When someone realizes that they cannot afford to live in their home due to the cost, they might try to sell it and move somewhere more affordable. But what happens if they cannot get an offer that is enough to pay off their mortgage? That's where short sales come in.
Short sales occur when a homeowner cannot afford to pay their mortgage, but the bank never assumes ownership of the property. In a short sale, "the property owner owes more on the mortgage than the market value of the property and is asking the bank to accept a short payoff of the loan". In short, the bank takes less than the full payment. This allows the homeowner to walk away with their credit mostly intact. There may be some documentation of the short sale on the homeowner’s credit, but the damage is a far cry from bankruptcy and foreclosure. For the Buyer, they are typically getting a better deal because they are getting a house in better condition than an REO. A short sale can end up with both the homeowner, lender, and buyer happy in the end.

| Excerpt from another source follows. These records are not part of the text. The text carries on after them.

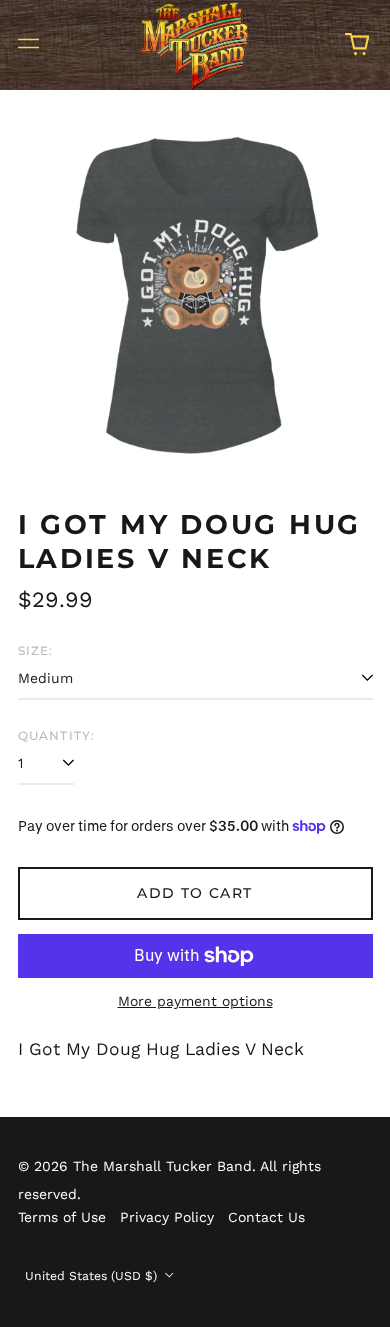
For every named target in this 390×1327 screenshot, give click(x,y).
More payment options (195, 1001)
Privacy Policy (167, 1217)
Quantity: (57, 735)
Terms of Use (62, 1217)
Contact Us (266, 1217)
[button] (357, 44)
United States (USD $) (93, 1276)
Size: (36, 650)
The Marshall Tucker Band (162, 1166)
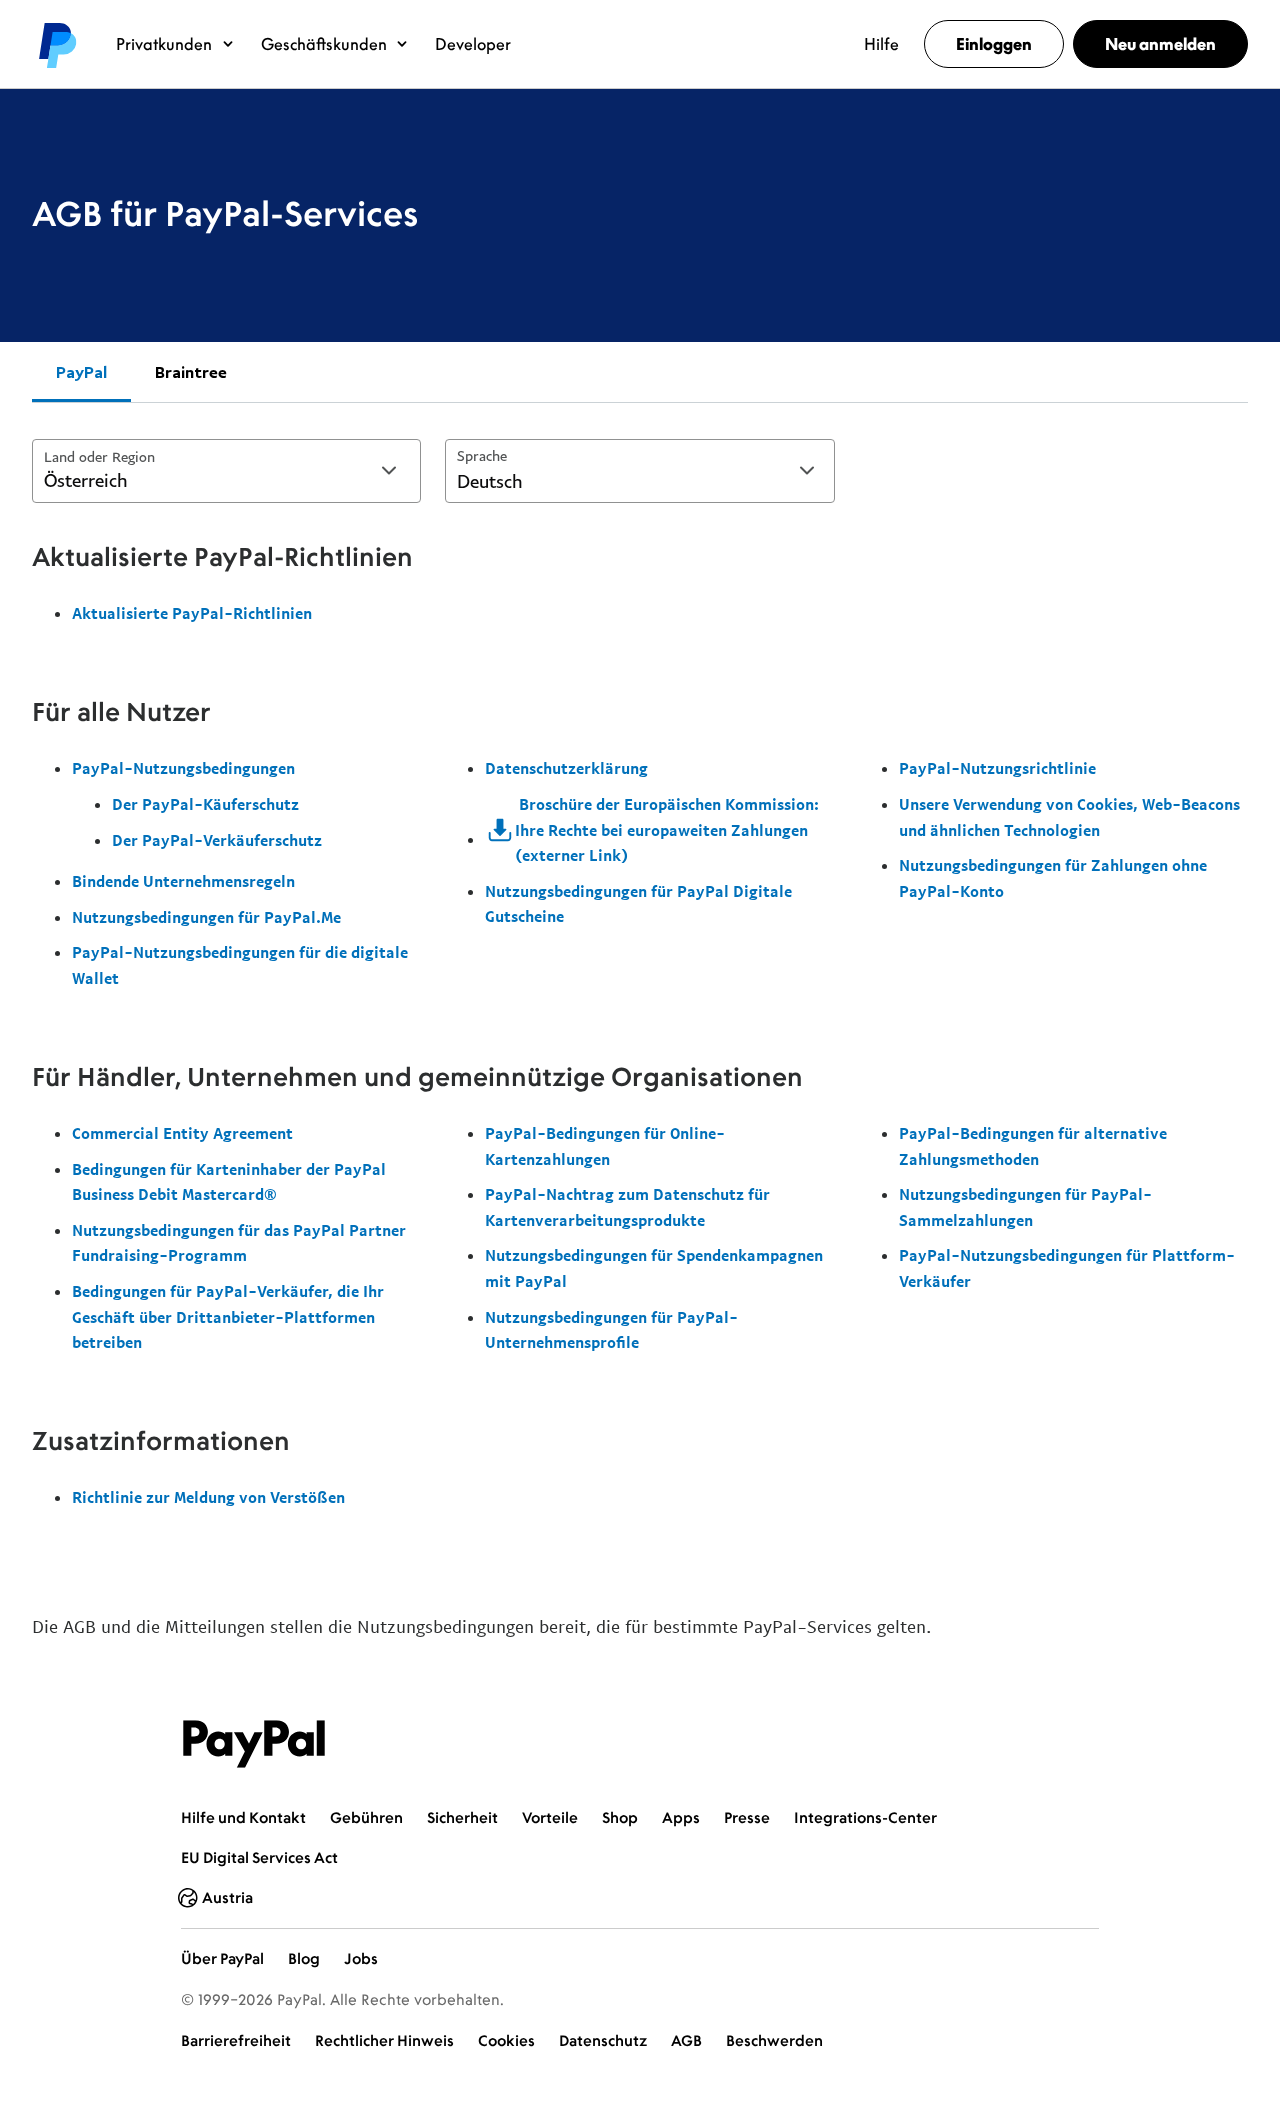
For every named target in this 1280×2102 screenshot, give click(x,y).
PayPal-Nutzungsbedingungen (183, 768)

You may be wondering why a bank would want to allow a short sale, since they will likely lose money. According to Maine Home Connection, banks are only allowed to have a certain amount of money loaned out at once, and when a mortgage isn't being paid, it affects their ability to loan money to others. By accepting a short sale, the bank will receive a portion of their money back and will avoid the fees and costs that come along with foreclosing a property.
As previously mentioned, you should always consult your Realtor before participating in a foreclosure or short sale transaction. There are Realtors that specialize in these types of transactions that can help you protect your from being taken advantage of.